Cette érudition rigoureuse
nourrit un enseignement exigeant. Cependant Ozanam a constamment à
l'esprit une certitude: c'est l'Église qui a recueilli l'héritage de
l'Antiquité et du Paganisme barbare. Cette universalité, jointe à une
grande ouverture sur les autres, lui vaut une audience et une vocation
internationales...
Enfin Frédéric rêve d'une
grande chose: montrer le christianisme "civilisant les Barbares par
son enseignement, leur transmettant l'héritage de l'Antiquité, créant,
avec la vie religieuse et la vie politique, l'art, la philosophie et la
littérature du Moyen Age". Le livre s'appellerait: "Histoire de
la civilisation chrétienne chez les Germains", avec un premier
volume traitant de "La Germanie avant le christianisme" (avant et
sous les Romains) et "L'établissement du christianisme en Allemagne".

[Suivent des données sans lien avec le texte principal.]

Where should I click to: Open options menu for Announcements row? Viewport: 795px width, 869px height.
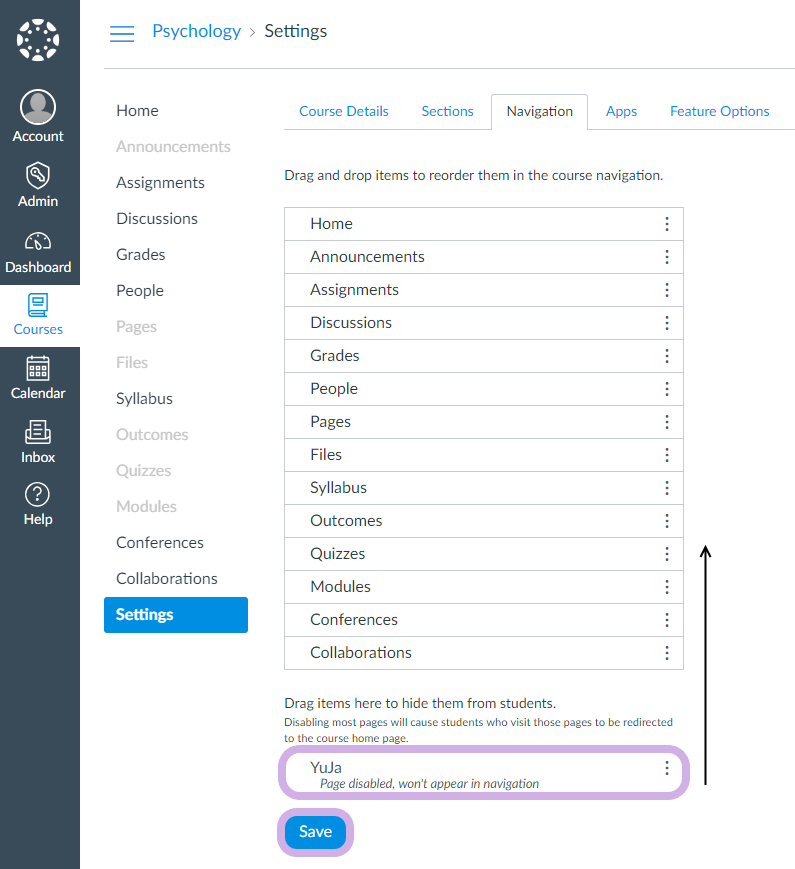pos(667,257)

Un second volume contiendrait: "L'État", ou la constitution de
l'Empire depuis Charlemagne jusqu'aux Hohenstaufen,et "Les Lettres",
avec la formation des écoles monastiques et la floraison de la
littérature ecclésiastique.
Le premier volume est
presque entièrement terminé à l'été de 1846 quand il tombe malade et
part pour l'Italie, à la recherche de documents sur la culture de la
Péninsule entre les VIIe et Xe siècles. A son retour, grâce aux soins
dévoués d'Ampère, le premier volume a paru (1847). Le second, mis en
chantier en 1848, est rédigé au prix d'un effort surhumain. Rassemblés
sous le titre commun d'"Études germaniques" (avril 1849), les
deux volumes se voient attribuer le Grand Prix Gobert de l'Académie des
Inscriptions et Belles-Lettres.
Frédéric songeait aussi à
"une vaste fresque qui embrasserait l'histoire de la civilisation,
des temps barbares à l'époque de Dante". Premier jalon: la
publication, en 1850, de "Documents inédits pour servir à l'histoire
littéraire de l'Italie depuis le VIIIe siècle jusqu'au XIIIe".
Hélas! la maladie le
prendra de court... Son œuvre demeurera inachevée.